More parents in Bradford object to the school chosen for their child than in any other local authority in the country.

More than 2,600 parents – one in ten – were so unhappy with the school place offered to their child last year that they lodged an appeal.

Bradford Council’s Children’s Services has now completed a three-month review into the problem.

Parents who have a child about to start at primary or secondary school have a right to state up to five preferences for a state-funded school. Every parent who is refused admission to their preferred schools has the right to appeal to an independent panel.

In Bradford, most of these appeals are organised by the Council’s legal team and are held at City Hall.

In the 2011/12 school year, parents lodged 2,603 appeals, nearly 12 per cent of all applications. Of these appeals, four out of every five (78.4 per cent) were rejected by the independent panel.

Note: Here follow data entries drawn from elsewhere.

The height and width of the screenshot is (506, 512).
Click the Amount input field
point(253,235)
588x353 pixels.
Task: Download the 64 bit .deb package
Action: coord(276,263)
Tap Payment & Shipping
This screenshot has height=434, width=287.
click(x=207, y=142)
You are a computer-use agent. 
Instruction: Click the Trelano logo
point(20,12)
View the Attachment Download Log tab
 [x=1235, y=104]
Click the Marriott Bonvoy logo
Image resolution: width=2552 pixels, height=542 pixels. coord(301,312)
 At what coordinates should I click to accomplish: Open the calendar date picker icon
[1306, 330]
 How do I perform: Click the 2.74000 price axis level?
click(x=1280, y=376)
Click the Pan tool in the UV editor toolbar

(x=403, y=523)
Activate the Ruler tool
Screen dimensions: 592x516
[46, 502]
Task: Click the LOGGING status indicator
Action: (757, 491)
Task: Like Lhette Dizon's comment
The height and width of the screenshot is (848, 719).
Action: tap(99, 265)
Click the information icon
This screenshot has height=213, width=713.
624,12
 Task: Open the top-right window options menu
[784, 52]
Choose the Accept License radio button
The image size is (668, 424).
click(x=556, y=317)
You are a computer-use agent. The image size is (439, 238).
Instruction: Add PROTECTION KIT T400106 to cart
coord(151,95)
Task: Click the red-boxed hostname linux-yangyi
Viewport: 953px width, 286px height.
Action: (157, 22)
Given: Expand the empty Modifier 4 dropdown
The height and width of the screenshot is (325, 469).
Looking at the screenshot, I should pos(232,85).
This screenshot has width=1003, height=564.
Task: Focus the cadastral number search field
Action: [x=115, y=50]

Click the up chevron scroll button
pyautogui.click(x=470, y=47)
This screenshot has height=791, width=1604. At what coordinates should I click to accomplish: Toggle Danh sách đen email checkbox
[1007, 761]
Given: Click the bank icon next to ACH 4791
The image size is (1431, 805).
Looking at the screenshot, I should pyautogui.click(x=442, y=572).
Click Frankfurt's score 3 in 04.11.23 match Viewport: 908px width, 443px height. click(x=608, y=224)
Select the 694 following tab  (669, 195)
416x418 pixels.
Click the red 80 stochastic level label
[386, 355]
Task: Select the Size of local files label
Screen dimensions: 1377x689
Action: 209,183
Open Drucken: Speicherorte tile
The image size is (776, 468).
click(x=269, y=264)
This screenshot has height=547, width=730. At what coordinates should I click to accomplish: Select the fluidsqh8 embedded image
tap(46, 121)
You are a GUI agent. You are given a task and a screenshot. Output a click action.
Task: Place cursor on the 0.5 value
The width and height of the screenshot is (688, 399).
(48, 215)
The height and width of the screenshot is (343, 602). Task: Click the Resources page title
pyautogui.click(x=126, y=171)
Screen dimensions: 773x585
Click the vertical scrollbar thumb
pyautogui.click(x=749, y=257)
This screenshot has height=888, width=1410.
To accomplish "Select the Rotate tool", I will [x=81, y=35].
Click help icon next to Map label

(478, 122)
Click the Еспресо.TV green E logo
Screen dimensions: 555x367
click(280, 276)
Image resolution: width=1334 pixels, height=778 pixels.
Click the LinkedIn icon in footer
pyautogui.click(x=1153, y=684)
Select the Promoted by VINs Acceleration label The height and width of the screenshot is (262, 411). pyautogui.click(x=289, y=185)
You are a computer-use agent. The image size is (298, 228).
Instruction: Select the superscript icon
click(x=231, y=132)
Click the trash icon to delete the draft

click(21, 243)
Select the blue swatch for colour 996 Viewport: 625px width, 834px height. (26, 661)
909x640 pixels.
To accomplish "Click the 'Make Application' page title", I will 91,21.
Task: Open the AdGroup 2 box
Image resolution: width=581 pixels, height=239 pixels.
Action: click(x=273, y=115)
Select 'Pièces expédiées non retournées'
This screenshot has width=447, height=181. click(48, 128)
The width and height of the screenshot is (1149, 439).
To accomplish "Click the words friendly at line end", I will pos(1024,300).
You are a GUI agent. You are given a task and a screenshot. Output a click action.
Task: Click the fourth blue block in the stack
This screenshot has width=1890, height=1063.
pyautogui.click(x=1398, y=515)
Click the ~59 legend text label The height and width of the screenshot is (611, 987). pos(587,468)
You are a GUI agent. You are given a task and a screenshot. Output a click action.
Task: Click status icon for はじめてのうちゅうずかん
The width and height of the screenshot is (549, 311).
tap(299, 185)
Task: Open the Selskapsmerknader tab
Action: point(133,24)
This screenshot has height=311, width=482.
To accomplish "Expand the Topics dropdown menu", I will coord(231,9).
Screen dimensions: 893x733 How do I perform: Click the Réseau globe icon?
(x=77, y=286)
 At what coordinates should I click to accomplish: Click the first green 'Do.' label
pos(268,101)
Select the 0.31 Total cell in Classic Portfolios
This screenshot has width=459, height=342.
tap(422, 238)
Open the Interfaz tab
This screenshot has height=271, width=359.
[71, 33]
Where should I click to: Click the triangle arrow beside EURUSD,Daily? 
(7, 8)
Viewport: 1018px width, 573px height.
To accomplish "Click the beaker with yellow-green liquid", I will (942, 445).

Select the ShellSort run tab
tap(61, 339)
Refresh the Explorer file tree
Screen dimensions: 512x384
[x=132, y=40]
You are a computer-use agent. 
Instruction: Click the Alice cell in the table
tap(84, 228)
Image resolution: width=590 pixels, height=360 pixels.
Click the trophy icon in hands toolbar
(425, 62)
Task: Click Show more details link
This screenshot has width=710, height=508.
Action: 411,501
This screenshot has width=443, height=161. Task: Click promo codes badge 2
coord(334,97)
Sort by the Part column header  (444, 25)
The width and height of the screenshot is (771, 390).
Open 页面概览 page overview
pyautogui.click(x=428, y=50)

Although there were fewer appeals than in 2010/11, when 2,992 were lodged, Bradford still has the highest rate in the country.

A report into the issue, suggesting ways in which the number of appeals could be reduced, has been drawn up by Kath Tunstall, strategic director of children’s services at Bradford Council.

Her report states that in 2011/12, it took 166 days for the panel to hear the appeals.

It says: “The appeals process is resource-heavy for everyone involved: parents, staff in Admissions and Committee Secretariat Teams, schools who are their own admissions authority and Independent Appeals Panel members.”

The report also says the number of secondary school appeals halved in a year, from 520 in 2011 to 253 last year. This drop was as a result of work done by the Admissions Team last year, according to the report.

This included giving more help to primary schools where a high number of parents were not submitting school applications on time, emphasising the low success rate of appeals and speaking to parents to get them to think more positively about the school they had been allocated.

The report suggests encouraging parents to request realistic preferences by telling them which are their nearest schools, which schools are oversubscribed and the likelihood of an appeal being successful.

The report is going before the Children’s Services Overview and Scrutiny Committee meeting on Tuesday, March 5.